MJ PTC-100 Thermocycler	MJ Research, Inc.	PTC-100	Thermocycler to control incubation temperatures. Any thermocycler or hot block can be used.
N, N-Dimethylformamide (DMF)	Sigma-Aldrich	227056-100ML	Used to resuspend hemin and maximize shelf life in freezer. Part of Apta-beacon Demonstration Kit Tube 3-1.
Nickase-polymerase Mix	Aptagen, LLC	N/A	Nt.BstNBI (9.375 units/μL) and Bst 2.0 DNA polymerase (0.5 units/μL). Supplied in Apta-beacon Demonstration Kit as Tube 2-1.
Nt.BstNBI	New England Biolabs	R0607S	Nicking enzyme to allow continued isothermal amplification. Part of the Nickase-Polymerase Mix, prepared at 0.5 U/uL. Part of Apta-beacon Demonstration Kit Tube 2-1.
T4 Kinase Buffer	New England Biolabs	B0201SVIAL	Buffer for enzyme necessary to remove cyclic phosphate. Part of Apta-beacon Demonstration Kit Tube 1-4.
T4 polynucleotide kinase	New England Biolabs	M0201S	Removes cyclic phosphate post-cleavage to allow cleavage product to prime isothermal amplification reaction. Supplied in Apta-beacon Demonstration Kit as PCR Tubes.
Tecan GENios FL	Tecan	Genios-FL TWT	Plate reader to measure absorbance signal from Step 3 results.

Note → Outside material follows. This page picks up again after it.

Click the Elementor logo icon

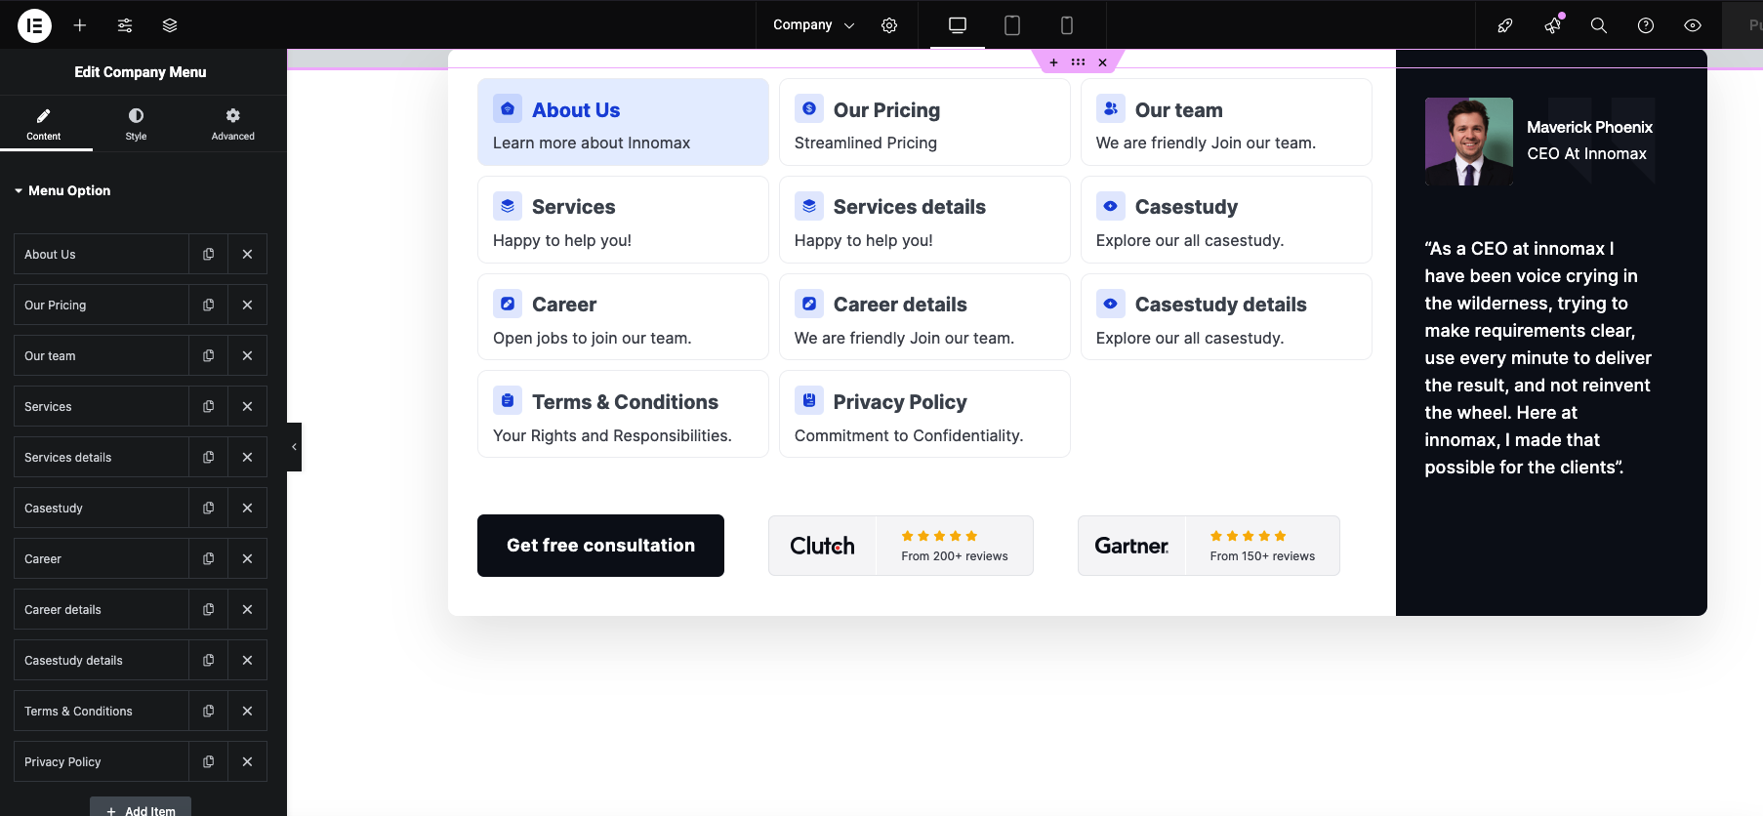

Theophylline	Sigma-Aldrich	T1633-50G	Aptamer target, prepared with nuclease-free water. Supplied in Apta-beacon Demonstration Kit as Tube 1-2.
Tris-HCl	American Bioanalytical	AB14043-01000	Aptamer binding buffer. Part of Apta-beacon Demonstration Kit Tube 1-4.